Atomistic Study of Edge and Screw 〈c + A〉 Dislocations in Magnesium
2010
T Nogareta, W A Curtin, J A Yasi, L G Hector Jr, and D R Trinkle
Acta Mater. 58, 4332 (2010)
The gamma surfaces in the pyramidal I {1 −1 0 1} and II {1 1−2 2} planes for hexagonal close packed Mg have been calculated using two embedded-atom-method potentials and by ab initio methods, and reasonable agreement is obtained for key stacking fault energies. Screw and edge 〈c + a〉 dislocation core structures and Peierls stresses at 0 K and finite temperature have been examined using the embedded-atom-method potentials. Screw 〈c + a〉 dislocations glide in the {1 −1 0 1} pyramidal plane I, and in the prism plane for larger stresses, but not in the {1 1 −2 2} plane as observed in experiments. However, the preference for pyramidal I glide correlates well with the gamma surfaces. New low energy edge 〈c + a〉 dislocation cores were found in addition to the sessile Type I and Type III cores observed in previous simulations while the Type II core was not observed.

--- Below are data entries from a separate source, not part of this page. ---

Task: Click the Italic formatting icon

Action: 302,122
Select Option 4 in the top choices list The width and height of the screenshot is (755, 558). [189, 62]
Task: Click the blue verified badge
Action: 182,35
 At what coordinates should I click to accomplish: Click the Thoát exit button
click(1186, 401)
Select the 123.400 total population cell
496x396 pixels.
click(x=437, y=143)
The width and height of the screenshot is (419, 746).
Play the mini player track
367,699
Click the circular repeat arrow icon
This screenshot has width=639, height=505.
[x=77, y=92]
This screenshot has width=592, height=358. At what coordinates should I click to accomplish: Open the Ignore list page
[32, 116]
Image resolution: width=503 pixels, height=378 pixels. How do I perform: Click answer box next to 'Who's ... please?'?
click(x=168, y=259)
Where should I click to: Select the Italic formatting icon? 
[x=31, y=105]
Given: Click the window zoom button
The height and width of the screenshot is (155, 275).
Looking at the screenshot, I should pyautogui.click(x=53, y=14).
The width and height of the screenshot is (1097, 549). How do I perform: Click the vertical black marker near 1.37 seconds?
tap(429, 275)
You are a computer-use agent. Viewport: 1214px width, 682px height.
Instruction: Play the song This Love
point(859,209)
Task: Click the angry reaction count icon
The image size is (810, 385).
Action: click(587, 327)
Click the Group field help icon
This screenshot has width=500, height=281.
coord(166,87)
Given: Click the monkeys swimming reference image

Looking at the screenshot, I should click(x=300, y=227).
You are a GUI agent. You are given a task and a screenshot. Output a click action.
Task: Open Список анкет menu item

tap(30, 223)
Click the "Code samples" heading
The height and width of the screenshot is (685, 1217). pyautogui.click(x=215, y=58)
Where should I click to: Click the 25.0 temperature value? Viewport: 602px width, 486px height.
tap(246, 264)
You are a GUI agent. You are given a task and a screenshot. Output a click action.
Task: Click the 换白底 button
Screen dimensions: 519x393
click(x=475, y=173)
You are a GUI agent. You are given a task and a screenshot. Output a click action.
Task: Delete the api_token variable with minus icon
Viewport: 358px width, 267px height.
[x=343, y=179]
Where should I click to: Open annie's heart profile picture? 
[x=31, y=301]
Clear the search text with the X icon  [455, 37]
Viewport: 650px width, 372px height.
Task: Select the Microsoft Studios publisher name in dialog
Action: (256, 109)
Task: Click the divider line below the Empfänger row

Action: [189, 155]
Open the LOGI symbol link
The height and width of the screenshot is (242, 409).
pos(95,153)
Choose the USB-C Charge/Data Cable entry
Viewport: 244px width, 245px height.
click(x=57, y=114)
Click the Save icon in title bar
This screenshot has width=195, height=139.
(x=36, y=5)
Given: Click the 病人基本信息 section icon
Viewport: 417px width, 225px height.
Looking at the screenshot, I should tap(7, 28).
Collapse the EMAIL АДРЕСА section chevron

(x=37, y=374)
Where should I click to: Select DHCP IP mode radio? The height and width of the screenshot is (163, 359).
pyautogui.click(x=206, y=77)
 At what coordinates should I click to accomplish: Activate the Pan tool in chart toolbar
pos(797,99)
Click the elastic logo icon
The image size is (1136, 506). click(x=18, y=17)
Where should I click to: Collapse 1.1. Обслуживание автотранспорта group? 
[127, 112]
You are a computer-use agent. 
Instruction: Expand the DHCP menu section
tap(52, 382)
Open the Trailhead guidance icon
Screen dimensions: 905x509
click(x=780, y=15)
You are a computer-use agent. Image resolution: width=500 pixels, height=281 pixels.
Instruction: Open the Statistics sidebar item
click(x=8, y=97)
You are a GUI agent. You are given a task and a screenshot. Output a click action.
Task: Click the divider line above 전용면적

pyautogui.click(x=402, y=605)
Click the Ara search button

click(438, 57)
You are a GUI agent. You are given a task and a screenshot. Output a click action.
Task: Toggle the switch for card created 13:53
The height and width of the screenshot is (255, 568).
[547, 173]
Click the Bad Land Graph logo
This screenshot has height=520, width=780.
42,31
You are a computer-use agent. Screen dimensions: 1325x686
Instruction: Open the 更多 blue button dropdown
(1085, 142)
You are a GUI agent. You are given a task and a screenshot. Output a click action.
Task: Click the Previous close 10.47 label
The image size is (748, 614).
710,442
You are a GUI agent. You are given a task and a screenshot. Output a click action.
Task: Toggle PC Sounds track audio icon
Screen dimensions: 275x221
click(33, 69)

The lowest energy core is a glissile core that lies in the {1 1 −2 2} plane and has a 3 nm long {1 1 −2 1} twin embryo, rather than the sessile Type III core found in previous simulations. As the temperature increases from 0 to 300 K, the Peierls stresses in compression/tension drop from −80 MPa/+140 MPa and −140 MPa/+220 MPa for the most glissile screw and edge dislocations to −5/+2.5 MPa and −27/+5 MPa, and dislocation glide changes from kink motion to face-centered-cubic-like motion. At 300 K and under an applied stress, almost all the edge cores found at low temperature transform into a glissile core denoted IT, which glides at low stresses. Thus, at 300 K both screw and edge 〈c + a〉 dislocations were found to glide at stresses smaller than the not, vert, similar40 MPa measured experimentally.